Carmen Pellegrino

Le stanze dell'addio

di Carmen Pellegrino
È un libro di attraversamenti, Le stanze dell’addio di Yari Selvetella (Bompiani, 2018).

C'è un uomo che in un giorno qualunque, in un posto qualunque, si accorge che la sua vita sta per cambiare per sempre. È la sua giornata all’inferno che si ripeterà uguale in ciascuna delle stanze in cui deciderà di entrare, stanze congestionate di ricordi, stanze in cui si susseguono le confessioni.

C’è un amore, quello trovato spingendosi un po’ più in là della propria solitudine. Un amore fatto anche di parole, di libri letti e scritti. Di figli, tutti uguali e ciascuno unico a suo modo. Un amore irriducibile, ma inutile se non protegge e non cura, se non difende e non può: “Un amore crudele sento di portarmi addosso, come l’amore di Dio”. Così appare. Così è.

C’è una malattia, quindi, che non rallenta la sua oscena corsa e consuma il corpo di colei che è così amata e lo modella in qualcos’altro, mentre la luce che le ballonzola addosso è sempre la stessa e lui la riconosce. C’è un ospedale dove tutto questo avviene, che è un altrove incerto, una capsula fuori dal mondo - germi, tossine, sprezzo, corridoi gelidi in cui spesso si dimenticano i diritti di chi vive in nome di un’idea astratta della vita.

Si sopravvive alla perdita di una persona amata?

Come in Diario di un dolore di C. S. Lewis, Yari Selvetella riflette sul dolore umano senza teorizzarlo, sulla necessità di darsi una speranza – la vita che prosegue il suo corso, nel corso tortuoso di eventi incomprensibili, ingiustificabili – ma non fugge il lutto, piuttosto lo trascende. E non nega la nostalgia, non vi si sottrae, il che sì varrebbe come una dichiarazione di resa.

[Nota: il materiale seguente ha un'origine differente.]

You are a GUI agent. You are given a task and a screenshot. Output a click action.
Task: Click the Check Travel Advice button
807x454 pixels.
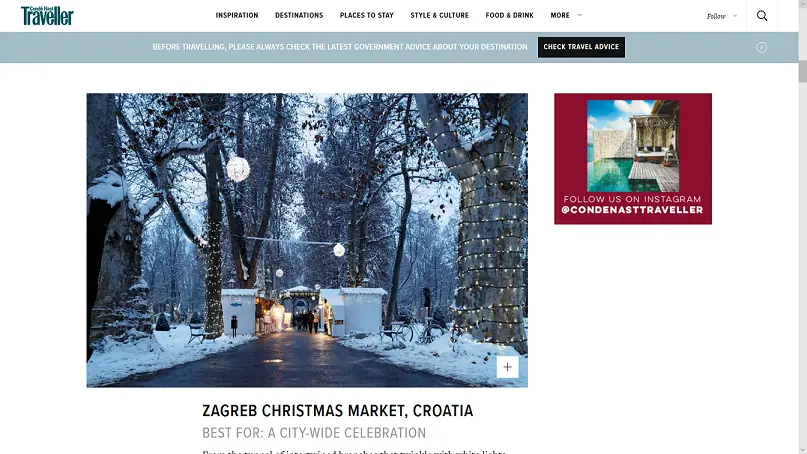click(581, 47)
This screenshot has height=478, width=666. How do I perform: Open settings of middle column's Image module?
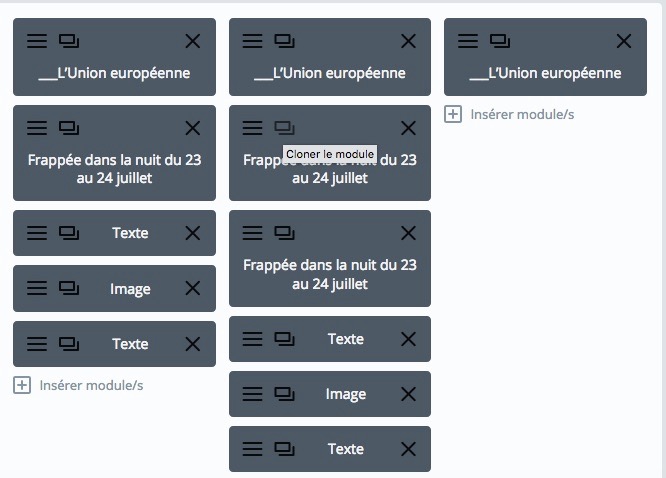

La forza del libro è nella scrittura: il ricorso a una lingua che attinge dalla poesia, dai simboli. È la parola che ripara, la parola che rimedia al non detto; che si oppone all’oblio, lo riscaccia, e consegna una storia personale e intima alla perennità di un riconoscimento più ampio: il dolore narrato non è altro da me che leggo, mi riguarda, parla al dolore che non so dire e nascondo, e nascondendolo lo ingigantisco, ne faccio un mausoleo, mi genufletto ad esso.

In forza dell’assenza di chi ha così tanto contato, Yari Selvetella ci mostra che la vita ha in sé il furore del naufrago: anche se tutto intorno non è che una distesa d’acqua che inghiotte – un vortice che a un certo punto diviene una tentazione se si è giunti al limite del sopportabile, se invisibilmente anche noi ci disfiamo e non lo sappiamo più se vale la pena andare avanti - quello che poi accade è che si prosegue. Pian piano, con circonlocuzioni di braccia ora trattenute e incerte, poi sempre più sicure, si raggiunge una sponda e ci si aggrappa. È una promessa fatta ai morti.